Ellen: Something you never thought you'd hear yourself say.
Jeremiah: I know my search history could have me arrested for sure. So yeah, it's been real interesting. But I've got all the answers. She seems good. You know, it's just wild how they change overnight, like into a new chapter.
Ellen: It is really, really wild. And you know, the thing that I have sort of opinions about is, I don't know.
I mean, I guess, I'm not an educator and I [00:03:00] don't have a PhD in education. So
Jeremiah: same,
Ellen: it's just an opinion. Uh, but the emotional maturity that you need to have for these health classes, cause they're in these, they take these health classes now and that, and the health classes take place with boys and girls, some kids mature at different levels and I don't, is everybody ready to have this conversation?
You know, it's,
Jeremiah: I know I was, I was really uncomfortable with it initially. Cause my whole theory with her again, not an educator. I don't pretend to be just a little gay dad trying to figure it out. Um, but I was always like, my whole thing with her has always been, if they ask me, I want to be honest with them, but she asked and I told her and you know, but I don't suggest it.
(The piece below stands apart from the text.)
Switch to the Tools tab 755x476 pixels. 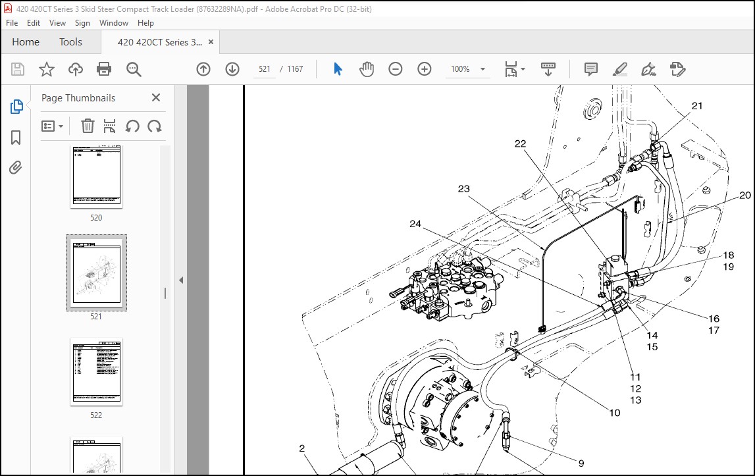[x=70, y=41]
Like I have some friends and kids, I'm like, Hmm, they're not ready, but it's a really weird subject, but it's a weird time anyway. So it's just, this is the age where the questions start up. I want to talk to you about you. Now, um, I want to go back a little bit and ask if you've always been [00:04:00] such a badass.
You were raised in Boston, right? In Everett. Talk to me about your childhood. You know, what was your house like growing up? Who were you when you were a little one?
Ellen: I feel like I'm so old. I've been telling my story for so long, but you know, my mother passed away when I was four years old. And I grew up in a pretty, pretty tough place in being a very sensitive girl with a broken heart in this really tough environment.
And so now I can look back on it. And of course, super grateful for my upbringing. Of course, not grateful that my mother passed, but it shaped me. In a way that luckily I was smart enough and resilient enough to figure out how to monetize my pain, I guess, and how to use that thick skin that I grew to navigate my way in this.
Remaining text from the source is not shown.